[Complete the following]:
A: Using the passage on the Gozo cippi, answer each question on its own line:
(i) Whom does Paternò credit with the discovery of the two votive cippi?
(ii) Who owned the villa in Gozo where the cippi lay abandoned?
(iii) According to the quoted note, who offered the broken candelabri as a gift?
B: Could you write the next part of the passage on the Gozo cippi, starting after its final sentence?

[Excerpt provided]:
=== Begin Enclosure ===
Ignazio Paternò, prince of Biscari, reports another story regarding their discovery. Paternò describes how two candelabri were stored at the Bibliotecha, after they had been found on the island of Gozo. Paternò attributes the discovery to Fr. Anton Maria Lupi, who had found the two votive cippi with the Phoenician inscriptions abandoned in a villa owned by the Jesuit Order in Gozo, linking them with the cippi mentioned by Ciantar. (Note: "Mi fu detto che nella Villetta del Collegio vi erano due Iscrizioni Arabiche sotto due balaustretti. Io ero stato alla Villa ed avevo visto i balaustri asserti; ma come essi sono vicini a terra sopra di un muricciolo al Sole, non avevo fatto altra riflessione sopra di essi, nè ve l'aveva fatta niuno, se non che poco eruditamente chi me ne diè notizia. Presi aldunque la barchetta, e là tornai, e trovai due iscrizioni non altrimente Arabiche, ma Fenicie e Greche; e dal tenore della Greca, che è in tutti due i dadi la stessa, credo, che i balaustrelli fossero due Candelabri rotti, offerti in dono ad Ercole Arcbagete, da due fratelli di Tiro in Fenicia. A buon conto abbiamo questo nome di Ercole, che io non so se ha noto altrove". Lupi let.11 s.64.)
=== End Enclosure ===
[Extracted records]:
=== Begin Enclosure ===
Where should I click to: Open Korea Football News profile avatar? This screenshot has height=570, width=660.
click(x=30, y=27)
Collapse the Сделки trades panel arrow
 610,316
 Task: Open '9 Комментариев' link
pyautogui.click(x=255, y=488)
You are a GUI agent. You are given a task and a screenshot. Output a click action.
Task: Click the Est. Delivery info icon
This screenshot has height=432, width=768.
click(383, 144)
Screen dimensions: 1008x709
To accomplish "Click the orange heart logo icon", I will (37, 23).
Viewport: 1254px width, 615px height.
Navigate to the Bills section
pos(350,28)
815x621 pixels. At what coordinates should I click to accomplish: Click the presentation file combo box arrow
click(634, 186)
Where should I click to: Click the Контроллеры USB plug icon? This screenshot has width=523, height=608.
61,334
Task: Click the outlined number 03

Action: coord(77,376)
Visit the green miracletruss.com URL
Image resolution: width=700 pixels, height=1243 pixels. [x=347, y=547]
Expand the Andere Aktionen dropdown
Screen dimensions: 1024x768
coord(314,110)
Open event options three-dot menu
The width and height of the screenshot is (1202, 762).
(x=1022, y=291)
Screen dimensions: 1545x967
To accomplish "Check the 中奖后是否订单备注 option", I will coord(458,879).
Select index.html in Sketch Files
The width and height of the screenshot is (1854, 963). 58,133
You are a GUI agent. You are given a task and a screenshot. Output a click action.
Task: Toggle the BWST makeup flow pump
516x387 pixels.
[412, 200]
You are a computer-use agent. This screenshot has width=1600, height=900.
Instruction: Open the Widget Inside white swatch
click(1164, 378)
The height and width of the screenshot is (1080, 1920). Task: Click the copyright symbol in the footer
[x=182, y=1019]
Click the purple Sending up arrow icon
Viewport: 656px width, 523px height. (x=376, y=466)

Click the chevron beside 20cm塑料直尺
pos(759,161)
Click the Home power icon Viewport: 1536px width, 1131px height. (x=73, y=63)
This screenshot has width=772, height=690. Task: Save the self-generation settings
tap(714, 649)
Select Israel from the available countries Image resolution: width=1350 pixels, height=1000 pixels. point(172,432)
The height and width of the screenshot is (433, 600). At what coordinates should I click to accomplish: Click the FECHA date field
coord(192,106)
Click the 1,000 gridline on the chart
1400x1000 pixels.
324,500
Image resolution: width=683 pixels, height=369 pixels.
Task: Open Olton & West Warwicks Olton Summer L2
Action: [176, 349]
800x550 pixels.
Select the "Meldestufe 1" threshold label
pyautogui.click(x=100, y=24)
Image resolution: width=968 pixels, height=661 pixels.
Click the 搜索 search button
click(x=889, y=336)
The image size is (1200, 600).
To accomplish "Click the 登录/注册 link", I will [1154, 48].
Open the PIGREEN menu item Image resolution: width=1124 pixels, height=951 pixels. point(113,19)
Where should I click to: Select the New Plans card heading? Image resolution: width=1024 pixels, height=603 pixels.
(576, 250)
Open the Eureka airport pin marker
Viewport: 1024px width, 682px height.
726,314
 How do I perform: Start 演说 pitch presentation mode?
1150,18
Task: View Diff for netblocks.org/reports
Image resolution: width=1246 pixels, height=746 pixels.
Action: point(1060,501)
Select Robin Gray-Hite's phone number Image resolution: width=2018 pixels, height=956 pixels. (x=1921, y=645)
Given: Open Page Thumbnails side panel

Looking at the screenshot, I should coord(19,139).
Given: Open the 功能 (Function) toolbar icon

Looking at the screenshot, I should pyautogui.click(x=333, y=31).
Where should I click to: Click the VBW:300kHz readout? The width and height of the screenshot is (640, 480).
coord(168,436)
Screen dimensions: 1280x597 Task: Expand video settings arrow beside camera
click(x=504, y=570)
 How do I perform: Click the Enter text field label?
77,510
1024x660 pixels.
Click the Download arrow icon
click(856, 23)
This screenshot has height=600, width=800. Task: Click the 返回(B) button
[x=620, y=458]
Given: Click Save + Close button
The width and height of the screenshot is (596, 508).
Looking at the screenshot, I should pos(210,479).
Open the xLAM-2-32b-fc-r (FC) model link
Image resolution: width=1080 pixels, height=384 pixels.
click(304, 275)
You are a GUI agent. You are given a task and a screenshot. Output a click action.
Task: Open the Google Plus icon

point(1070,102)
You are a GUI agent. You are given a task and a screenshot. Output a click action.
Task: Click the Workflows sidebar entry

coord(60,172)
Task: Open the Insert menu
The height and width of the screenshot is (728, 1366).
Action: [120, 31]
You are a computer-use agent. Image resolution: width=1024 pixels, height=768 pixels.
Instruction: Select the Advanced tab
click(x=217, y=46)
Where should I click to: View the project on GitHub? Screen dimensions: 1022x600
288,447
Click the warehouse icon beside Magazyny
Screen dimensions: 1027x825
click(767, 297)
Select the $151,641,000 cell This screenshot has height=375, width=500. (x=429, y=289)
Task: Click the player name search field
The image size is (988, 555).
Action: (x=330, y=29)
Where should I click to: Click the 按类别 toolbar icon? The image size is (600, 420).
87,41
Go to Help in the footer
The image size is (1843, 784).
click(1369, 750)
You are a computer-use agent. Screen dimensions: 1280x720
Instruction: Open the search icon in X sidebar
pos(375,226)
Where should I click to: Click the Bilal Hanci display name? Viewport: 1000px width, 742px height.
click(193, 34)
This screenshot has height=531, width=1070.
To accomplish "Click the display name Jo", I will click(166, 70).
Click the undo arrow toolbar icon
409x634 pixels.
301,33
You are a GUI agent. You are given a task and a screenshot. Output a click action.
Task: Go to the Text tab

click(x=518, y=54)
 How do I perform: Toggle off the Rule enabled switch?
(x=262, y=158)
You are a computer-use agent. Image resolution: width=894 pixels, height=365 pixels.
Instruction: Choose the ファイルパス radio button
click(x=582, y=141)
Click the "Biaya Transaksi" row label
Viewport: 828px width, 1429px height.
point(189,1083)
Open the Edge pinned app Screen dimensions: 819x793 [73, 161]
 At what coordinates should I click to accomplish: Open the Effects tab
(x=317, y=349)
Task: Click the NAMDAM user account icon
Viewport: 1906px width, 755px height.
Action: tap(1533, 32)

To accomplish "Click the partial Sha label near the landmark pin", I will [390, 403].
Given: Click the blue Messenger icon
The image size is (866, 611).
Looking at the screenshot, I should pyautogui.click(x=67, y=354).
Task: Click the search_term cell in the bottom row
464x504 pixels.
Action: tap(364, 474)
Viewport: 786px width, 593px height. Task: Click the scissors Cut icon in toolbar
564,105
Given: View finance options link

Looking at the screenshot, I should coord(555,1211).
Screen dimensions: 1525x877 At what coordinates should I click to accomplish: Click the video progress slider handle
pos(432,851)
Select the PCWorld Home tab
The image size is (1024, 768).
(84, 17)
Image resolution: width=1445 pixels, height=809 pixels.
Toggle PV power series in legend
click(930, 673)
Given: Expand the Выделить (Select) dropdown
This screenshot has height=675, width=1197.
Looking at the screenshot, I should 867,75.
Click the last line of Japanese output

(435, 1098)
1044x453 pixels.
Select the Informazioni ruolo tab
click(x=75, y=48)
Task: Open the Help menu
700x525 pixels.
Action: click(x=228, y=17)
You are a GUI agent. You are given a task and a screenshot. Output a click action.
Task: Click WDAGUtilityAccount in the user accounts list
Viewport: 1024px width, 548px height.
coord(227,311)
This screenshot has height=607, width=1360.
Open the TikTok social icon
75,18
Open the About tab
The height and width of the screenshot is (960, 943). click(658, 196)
=== End Enclosure ===
[Answer section]:
A:
(i) Fr. Anton Maria Lupi.
(ii) The Jesuit Order.
(iii) Two brothers from Tyre in Phoenicia.

B:
Copies of the inscriptions, which had been made by Giovanni Uvit in 1687, were sent to Verona to an art historian, poet and Knight Commander in the Hospitaller order, Bartolomeo dal Pozzo. These were then handed to another Veronese noble art collector, Francesco Sparaviero who wrote a translation of the Greek section. (Note: "[...] che tralasciatane la discifratione di quei caratteri stimati Fenici, per essere forse a lui ignoti, mit trasmise la seguente spiegatione delli Greci in esse tavole scolpiti. Dionysius et Sarapion Sarapionis Tirii, Herculi Duci".)

In 1735, Abbé Guyot de Marne, also a Knight Commander of the Maltese Order, published the text again in an Italian journal, the Saggi di dissertazioni accademiche of the Etruscan Academy of Cortona, but did not hypothesise a translation. The first attempt had come in 1741, by the French scholar Michel Fourmont, who had published his assumptions in the same journal. However, neither led to a useful translation.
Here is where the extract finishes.